The information processing system according to claim 1, wherein a direction in which the sound is generated is associated with the sound input to the sound input unit.

The voice input unit inputs the voice at four or more locations,
The information processing system according to claim 1, wherein the sound output unit outputs the converted sound at two or more locations.

The information processing system according to claim 4, wherein the voice input unit inputs the plurality of voices at more places than the voice output unit.

3. The information processing system according to claim 2, wherein the first conversion unit changes an arrangement of a virtual speaker or an output from the virtual speaker when the position, the viewing angle, or a combination thereof is changed.

An information processing method performed by an information processing system having an information processing apparatus connected to an imaging apparatus that captures a plurality of images,
A voice input procedure in which the information processing system inputs a plurality of voices;
An image output procedure in which the information processing system outputs a display image based on the plurality of images;
A setting procedure in which the information processing system sets a predetermined area to be output to the display image;
A first conversion procedure in which the information processing system converts a plurality of voices input by the voice input procedure based on the predetermined area;
An information processing method, wherein the information processing system includes a sound output procedure for outputting a plurality of sounds converted by the first conversion procedure.

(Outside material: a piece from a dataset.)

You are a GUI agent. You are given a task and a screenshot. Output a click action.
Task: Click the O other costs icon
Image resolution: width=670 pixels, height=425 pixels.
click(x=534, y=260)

A program for causing a computer having an information processing apparatus connected to an imaging apparatus for capturing a plurality of images to execute an information processing method,
A voice input procedure in which the computer inputs a plurality of voices;
An image output procedure in which the computer outputs a display image based on the plurality of images;
A setting procedure in which the computer sets a predetermined area to be output to the display image;
A first conversion procedure in which the computer converts a plurality of voices input by the voice input procedure based on the predetermined area;
A program for causing the computer to execute a sound output procedure for outputting a plurality of sounds converted by the first conversion procedure.